Ghostface Killah may have selected his alias and face gear for reasons of bravado, showmanship, devotion to B-movies or avoiding the law, but his rap persona's spirit-world connections have become increasingly appropriate as he enters what should have been the twilight of his hip-hop career. Instead of fading into irrelevance, Ghostface keeps returning with sick albums, slyly spinning fresher rhymes each time.
He seems to be propelled by his own momentum: After working steadily in the first half of the decade, he released Fishscale in 2006, the success of which prompted the More Fish sequel. Soon after came a rarities record, and later this year, a collaboration with MF Doom called Swift N Changeable will be released. Or maybe unleashed is more appropriate: the collective skill and lyrical lunacy of that rap pack will be something spectacular to witness—perhaps rivaled only by the anticipation surrounding Ghostface and his treehouse pals in the Wu-Tang Clan. The killa bees will put out their first effort in a bajillion years this summer, and the group's brightest rappers—Raekwon, Method Man, and Ghostface—have all kept up tight games.
Ghostface's sound has evolved significantly over his career. While he's not necessarily an avant-garde rapper, his work is rooted in the New York hip-hop continuum, which consists of no-holds-barred freefalls of ballsy lyricism and flow. Ghostface often ignores traditional narrative for stream-of-consciousness dreamscapes and long-winded objective correlatives that don't read clearly till you're deep inside a fifth listen. His albums indulge no commercial or critical prospects, just him and whoever else is game. Bolstering the rhymes are an old-timer's erection of 1970s soul samples and the kind of beats that probably only happen after you've hung out with RZA for a decade.

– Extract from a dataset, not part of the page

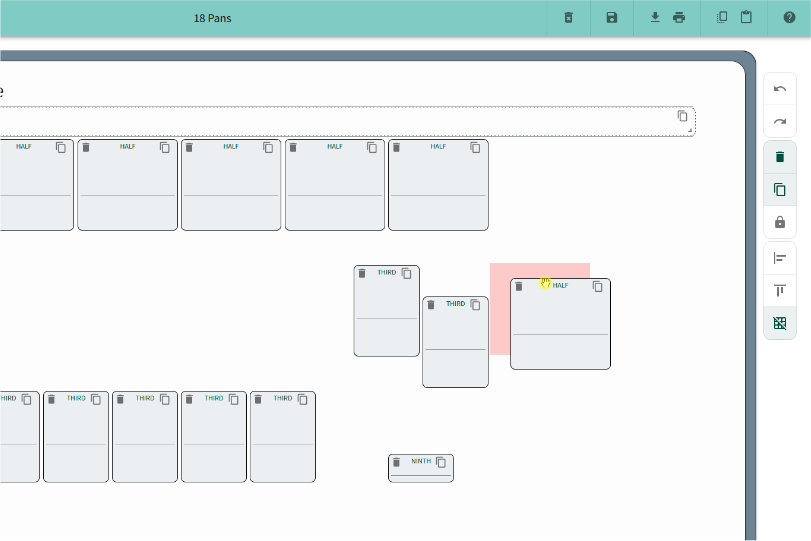
Task: Click the '18 Pans' title text
Action: [x=212, y=18]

An aging rapper is just about as incongruous as a graying punk, though in hip-hop there's the additional socioeconomic heaviness and short life expectancy of black men in America and the fact that most guys peak young. The vitality and social mutiny that make hip-hop necessary and involving can be confused and dissipated when it's coming from an old rich guy whose art got bad when his life got good. (Have you seen Rev. Run boss his kids around a bookstore in Run's House? Jesus.) For the moment, Ghostface Killah is an arcane but poetic lyricist, a storyteller of the highest order and a purveyor of ear-pricking beats. Though he told MTV that “I want to be that dude on the TV like, 'For five cents a day you could feed this kid right here,'” and it's unlikely he'll top himself after producing 2000's Supreme Clientele (his best album, unless you count his bro-down with Raekwon on Rae's near-perfect Only Built 4 Cuban Linx), he's still got a lot of good in his life and in his art.
Ghostface Killah performs at the Outdoor Theatre. Sat., 7:30 p.m.